= PROBLEM REQUIREMENTS =
Across all the records, filter for lines with the word "page" and copy them.

= DATASET RECORDS =
..............................
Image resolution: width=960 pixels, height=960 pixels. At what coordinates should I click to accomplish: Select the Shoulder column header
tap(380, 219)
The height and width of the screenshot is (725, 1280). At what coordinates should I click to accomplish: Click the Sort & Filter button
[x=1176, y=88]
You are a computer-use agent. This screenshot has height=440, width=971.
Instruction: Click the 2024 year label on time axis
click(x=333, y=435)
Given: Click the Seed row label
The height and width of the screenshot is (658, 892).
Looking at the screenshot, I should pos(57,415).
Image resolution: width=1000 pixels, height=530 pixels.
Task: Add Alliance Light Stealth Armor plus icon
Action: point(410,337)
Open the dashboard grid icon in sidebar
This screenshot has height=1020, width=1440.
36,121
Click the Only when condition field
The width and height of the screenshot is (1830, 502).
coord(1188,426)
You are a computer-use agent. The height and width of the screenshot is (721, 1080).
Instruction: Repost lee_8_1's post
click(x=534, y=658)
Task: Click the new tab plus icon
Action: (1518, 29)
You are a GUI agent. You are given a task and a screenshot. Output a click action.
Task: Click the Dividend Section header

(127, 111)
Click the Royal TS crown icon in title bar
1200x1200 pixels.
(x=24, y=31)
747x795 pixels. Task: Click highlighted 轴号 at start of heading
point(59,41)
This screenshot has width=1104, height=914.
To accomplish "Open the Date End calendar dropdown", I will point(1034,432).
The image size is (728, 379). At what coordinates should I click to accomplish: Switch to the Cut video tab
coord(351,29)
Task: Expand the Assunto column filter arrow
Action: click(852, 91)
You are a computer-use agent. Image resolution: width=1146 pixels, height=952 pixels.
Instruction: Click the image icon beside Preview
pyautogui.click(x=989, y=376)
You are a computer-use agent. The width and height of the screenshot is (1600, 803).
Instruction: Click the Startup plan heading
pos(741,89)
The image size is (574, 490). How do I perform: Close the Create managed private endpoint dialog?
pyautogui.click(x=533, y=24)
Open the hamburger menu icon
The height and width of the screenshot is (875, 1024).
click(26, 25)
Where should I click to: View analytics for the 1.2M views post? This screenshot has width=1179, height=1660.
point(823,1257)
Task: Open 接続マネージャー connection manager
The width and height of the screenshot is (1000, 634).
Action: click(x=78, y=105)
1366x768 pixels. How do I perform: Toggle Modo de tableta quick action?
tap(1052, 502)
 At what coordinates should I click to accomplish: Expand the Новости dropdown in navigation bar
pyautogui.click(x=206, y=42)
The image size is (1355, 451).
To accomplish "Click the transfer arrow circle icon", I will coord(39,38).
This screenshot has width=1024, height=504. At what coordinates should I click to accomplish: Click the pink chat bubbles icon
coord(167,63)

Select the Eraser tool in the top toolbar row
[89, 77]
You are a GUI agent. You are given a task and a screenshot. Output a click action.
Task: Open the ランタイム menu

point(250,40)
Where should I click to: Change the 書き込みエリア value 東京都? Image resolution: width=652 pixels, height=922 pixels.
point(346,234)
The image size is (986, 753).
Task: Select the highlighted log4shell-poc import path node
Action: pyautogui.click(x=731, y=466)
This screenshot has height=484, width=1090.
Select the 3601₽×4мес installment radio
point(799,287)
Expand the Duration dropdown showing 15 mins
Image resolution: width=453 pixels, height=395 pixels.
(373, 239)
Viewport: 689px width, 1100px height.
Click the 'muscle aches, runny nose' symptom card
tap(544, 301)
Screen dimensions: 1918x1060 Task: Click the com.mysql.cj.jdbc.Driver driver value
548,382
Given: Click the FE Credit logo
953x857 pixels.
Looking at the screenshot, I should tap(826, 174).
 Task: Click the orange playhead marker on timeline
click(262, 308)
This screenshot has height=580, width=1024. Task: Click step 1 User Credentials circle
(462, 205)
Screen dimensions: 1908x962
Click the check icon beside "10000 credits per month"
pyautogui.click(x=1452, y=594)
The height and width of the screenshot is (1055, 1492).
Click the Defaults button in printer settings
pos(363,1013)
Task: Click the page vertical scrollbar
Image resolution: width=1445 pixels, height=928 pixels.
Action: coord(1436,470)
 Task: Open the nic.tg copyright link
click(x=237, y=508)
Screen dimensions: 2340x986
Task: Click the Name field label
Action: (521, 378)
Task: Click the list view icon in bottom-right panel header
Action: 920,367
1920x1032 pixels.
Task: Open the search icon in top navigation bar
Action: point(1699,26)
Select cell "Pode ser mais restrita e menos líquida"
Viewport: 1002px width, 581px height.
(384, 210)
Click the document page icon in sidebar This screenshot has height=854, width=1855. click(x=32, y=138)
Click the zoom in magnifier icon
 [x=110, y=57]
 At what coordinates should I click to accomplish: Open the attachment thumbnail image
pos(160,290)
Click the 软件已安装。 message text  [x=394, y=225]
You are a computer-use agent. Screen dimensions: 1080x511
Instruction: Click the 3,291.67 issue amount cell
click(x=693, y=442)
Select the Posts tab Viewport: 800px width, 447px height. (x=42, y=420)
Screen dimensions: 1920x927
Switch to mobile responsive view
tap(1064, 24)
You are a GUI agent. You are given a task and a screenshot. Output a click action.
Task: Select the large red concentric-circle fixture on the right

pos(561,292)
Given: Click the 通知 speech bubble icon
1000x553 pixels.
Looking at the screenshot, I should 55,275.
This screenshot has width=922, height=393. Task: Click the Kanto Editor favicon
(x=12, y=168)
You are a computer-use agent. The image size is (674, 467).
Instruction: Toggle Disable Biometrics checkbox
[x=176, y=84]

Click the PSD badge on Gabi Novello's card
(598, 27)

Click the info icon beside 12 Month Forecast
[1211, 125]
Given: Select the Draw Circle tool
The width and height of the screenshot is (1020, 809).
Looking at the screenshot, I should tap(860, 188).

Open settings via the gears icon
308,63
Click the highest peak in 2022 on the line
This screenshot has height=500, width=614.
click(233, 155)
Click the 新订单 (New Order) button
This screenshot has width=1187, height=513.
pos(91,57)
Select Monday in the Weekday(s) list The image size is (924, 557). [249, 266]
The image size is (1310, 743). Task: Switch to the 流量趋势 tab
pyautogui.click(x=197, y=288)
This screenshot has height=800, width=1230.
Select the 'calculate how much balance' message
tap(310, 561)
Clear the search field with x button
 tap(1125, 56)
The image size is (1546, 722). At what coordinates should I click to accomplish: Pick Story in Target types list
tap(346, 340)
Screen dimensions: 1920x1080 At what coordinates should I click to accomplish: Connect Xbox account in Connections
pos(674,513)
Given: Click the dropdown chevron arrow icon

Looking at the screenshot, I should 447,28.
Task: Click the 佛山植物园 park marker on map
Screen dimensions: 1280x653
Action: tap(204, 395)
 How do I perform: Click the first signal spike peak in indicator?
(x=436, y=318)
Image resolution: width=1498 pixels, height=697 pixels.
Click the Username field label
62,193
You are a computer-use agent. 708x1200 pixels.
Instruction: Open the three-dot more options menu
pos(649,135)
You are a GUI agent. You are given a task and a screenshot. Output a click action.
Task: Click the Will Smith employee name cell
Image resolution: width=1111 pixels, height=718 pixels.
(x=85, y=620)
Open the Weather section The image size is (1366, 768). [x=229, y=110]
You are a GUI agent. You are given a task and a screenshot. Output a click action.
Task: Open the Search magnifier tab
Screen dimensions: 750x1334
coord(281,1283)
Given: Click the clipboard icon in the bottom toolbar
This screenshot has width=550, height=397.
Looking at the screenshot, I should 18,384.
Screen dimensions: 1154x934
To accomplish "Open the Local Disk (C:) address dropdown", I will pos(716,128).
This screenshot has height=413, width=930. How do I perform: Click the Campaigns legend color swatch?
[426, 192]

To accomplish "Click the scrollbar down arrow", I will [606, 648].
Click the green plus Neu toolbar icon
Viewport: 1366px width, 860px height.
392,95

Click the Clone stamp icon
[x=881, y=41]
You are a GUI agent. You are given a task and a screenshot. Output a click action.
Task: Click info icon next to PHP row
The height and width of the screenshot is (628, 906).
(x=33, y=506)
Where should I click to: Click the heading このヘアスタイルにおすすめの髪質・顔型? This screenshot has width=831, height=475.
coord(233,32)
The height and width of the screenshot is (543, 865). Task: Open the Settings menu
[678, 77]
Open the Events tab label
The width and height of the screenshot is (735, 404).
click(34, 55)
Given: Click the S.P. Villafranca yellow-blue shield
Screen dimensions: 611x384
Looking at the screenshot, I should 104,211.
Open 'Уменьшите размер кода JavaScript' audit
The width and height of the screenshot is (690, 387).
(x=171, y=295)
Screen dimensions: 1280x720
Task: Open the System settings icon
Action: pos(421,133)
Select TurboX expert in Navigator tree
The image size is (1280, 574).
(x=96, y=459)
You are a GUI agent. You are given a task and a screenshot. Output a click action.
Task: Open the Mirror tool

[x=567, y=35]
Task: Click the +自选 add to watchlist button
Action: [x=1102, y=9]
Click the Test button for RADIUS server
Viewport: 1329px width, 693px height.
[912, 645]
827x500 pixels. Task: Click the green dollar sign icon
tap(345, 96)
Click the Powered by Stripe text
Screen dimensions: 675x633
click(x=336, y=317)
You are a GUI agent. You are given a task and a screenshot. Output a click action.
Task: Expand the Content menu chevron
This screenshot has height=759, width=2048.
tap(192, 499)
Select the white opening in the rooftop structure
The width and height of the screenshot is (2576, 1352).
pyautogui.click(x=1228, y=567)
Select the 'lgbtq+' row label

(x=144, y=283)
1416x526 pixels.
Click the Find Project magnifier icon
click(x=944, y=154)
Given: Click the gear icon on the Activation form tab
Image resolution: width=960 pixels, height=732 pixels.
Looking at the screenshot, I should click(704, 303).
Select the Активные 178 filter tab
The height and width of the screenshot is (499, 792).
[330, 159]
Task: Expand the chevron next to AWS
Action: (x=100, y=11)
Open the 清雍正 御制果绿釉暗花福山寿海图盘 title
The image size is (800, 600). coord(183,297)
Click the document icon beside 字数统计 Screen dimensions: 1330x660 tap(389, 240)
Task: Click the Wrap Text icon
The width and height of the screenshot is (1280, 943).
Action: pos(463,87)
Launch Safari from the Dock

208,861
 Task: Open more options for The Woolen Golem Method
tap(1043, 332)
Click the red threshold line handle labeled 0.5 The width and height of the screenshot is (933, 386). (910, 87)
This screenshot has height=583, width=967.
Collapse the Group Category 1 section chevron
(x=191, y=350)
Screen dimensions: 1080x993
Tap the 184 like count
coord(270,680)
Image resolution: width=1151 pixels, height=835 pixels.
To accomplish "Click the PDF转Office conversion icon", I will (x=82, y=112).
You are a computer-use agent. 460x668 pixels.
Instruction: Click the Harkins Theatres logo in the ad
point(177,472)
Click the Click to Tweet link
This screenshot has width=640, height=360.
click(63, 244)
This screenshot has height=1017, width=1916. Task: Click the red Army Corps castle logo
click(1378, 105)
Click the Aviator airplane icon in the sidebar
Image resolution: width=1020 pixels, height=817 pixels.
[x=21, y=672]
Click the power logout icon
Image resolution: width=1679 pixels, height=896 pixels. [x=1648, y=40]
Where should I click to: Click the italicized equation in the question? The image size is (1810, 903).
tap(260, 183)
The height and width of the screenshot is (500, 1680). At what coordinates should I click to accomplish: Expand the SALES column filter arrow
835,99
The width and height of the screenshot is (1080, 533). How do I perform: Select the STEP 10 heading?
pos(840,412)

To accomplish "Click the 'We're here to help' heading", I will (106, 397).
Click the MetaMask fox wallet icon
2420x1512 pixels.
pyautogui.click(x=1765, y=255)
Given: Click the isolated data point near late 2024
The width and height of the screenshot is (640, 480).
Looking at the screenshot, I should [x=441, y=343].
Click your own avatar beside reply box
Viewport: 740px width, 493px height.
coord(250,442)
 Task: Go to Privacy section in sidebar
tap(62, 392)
..............................
= WRITTEN RESPONSE =
Task: Click the page vertical scrollbar
Click the document page icon in sidebar This screenshot has height=854, width=1855. click(x=32, y=138)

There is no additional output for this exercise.